Albern sein, rumblödeln, das alles ist gesund. Wir können von den Kindern lernen. Jedoch: "Die meisten Menschen brauchen sehr lange, um jung zu werden." (Pablo Picasso) Aber: (frei nach Erich Kästner) „Wir können zwar nicht mehr so werden wie die Kinder, aber wir können dafür sorgen, dass sie nicht so werden wie wir". Als Eintrittskarte gab es eine gelbe Feder, überall sind Smilies und heitere Sprüche im altehrwürdigen Gethsemane-Gemeindesaal verteilt. Die mit Lachgas gefüllten Luftballons werden am Ende des Workshops versteigert. Wer einen sinnvollen oder sinnlosen Schmunzel-Spruch parat hatte, bekam einen. Hier ein paar spontan von den Teilnehmerinnen und Teilnehmern vorgetragenen Lusthäppchen: „Aus dem Schornstein kommt der Rauch – soll er auch." Das Leben ist ein alter Brauch – ich tu es auch." „Durch die Wiese fließt der Bach.

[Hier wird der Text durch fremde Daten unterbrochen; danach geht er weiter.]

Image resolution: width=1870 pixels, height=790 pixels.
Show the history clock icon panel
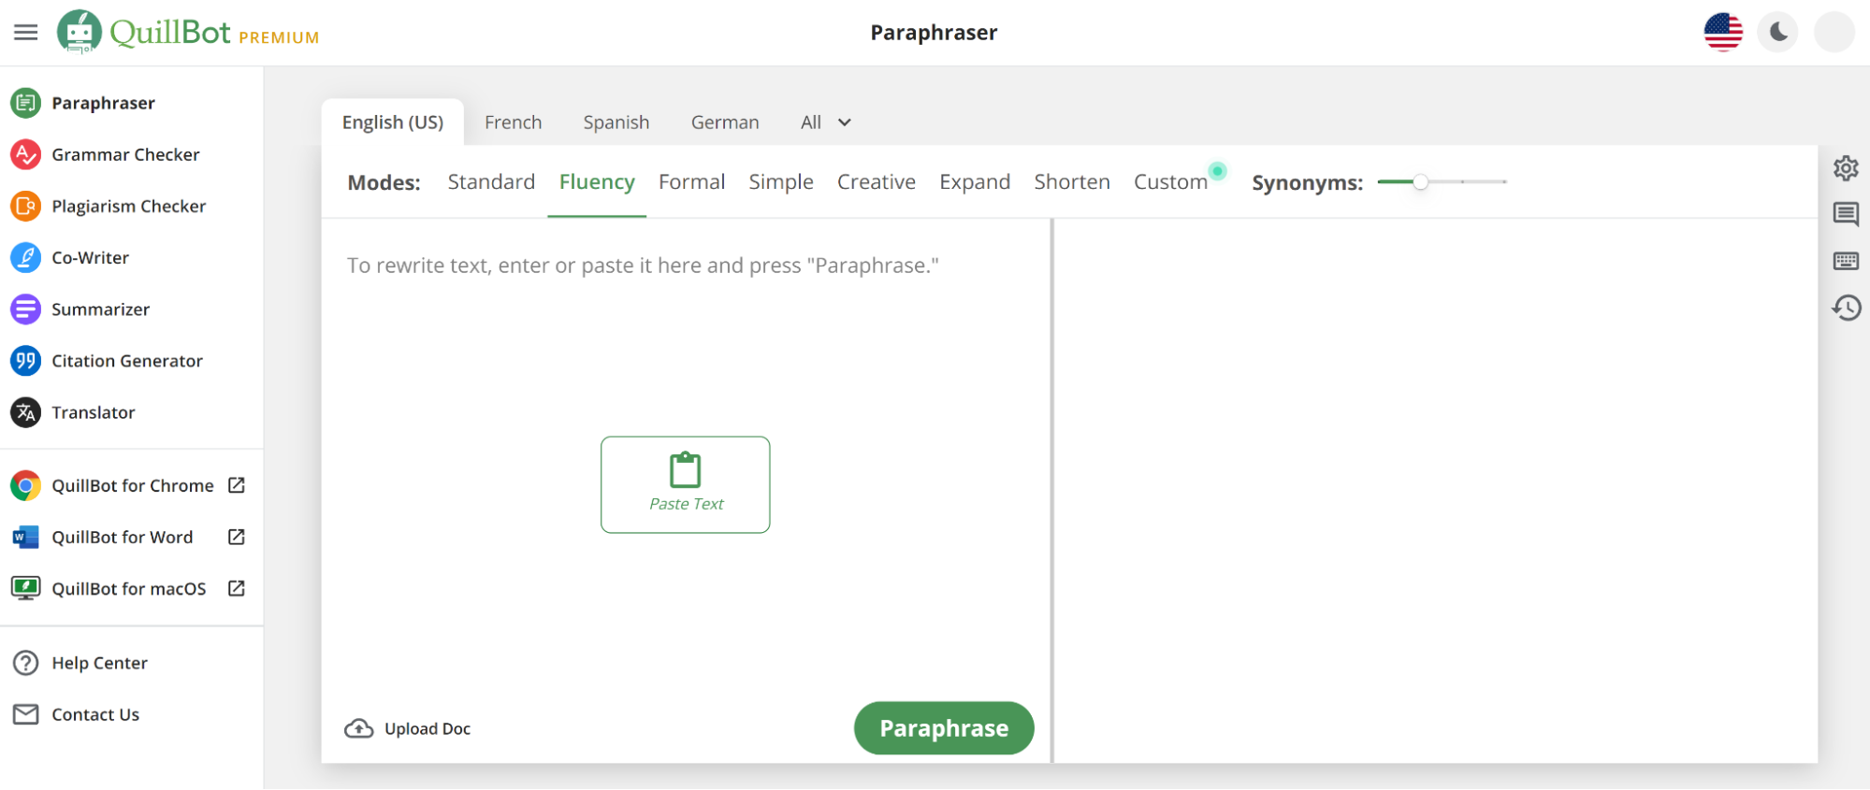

Ach." „Meine Oma sagte immer: ‚Wenn man alles aufgeräumt hat, kann man sterben'." „Aus der Rolle fallen, um aus der Falle zu rollen." „Darf ich Ihnen meine Frau vorstellen? Ach, stellen Sie sie lieber wieder weg." Lachen sei eine Lebenshaltung, so Hans Martin Bauer, und keine Religion. Lachyoga missionarisch verbreiten zu wollen, das lehne er strikt ab. Auch gebe es einfach Witze, über die er nicht lachen könne, beispielsweise sexistische, männer- oder frauenfeindliche Witze. Lachen kann man nicht erzwingen, Druck erzeugen und Lachen sind praktisch ein Widerspruch. Zur positiven Psychologie gehört auch, sich hin und wieder zu fragen, WER, also welche Menschen, die mich umgeben, tun mir gut und WAS tut mir gut?

Dies herauszufinden, kann sich jede und jeder auf den Weg machen. Lachyoga kann helfen, loszulassen, was belastet, Stress abzubauen und die eigene innere Ruhe zu finden. Weltweit gibt es über 6.000 LachClubs, wo und wann sie im reinMein-Gebiet stattfinden sowie Hintergründiges zum Thema bietet die von Carolyn Krüger betreute Internetplattform: www.lachclub.info. Hans Martin Bauer ist so frei, weder Internet noch Emailadresse zu besitzen. Am 6. Mai ist Weltlachtag. Wer mal ordentlich lachen möchte, trifft sich um 13 Uhr auf dem Frankfurter Römerberg. Punkt 14 Uhr deutscher Zeit wird gemeinsam für drei Minuten gelacht. Und zum Schluss noch einen von Karl Valentin: „Ich freue mich wenn es regnet, denn wenn ich mich nicht freue, regnet es auch!"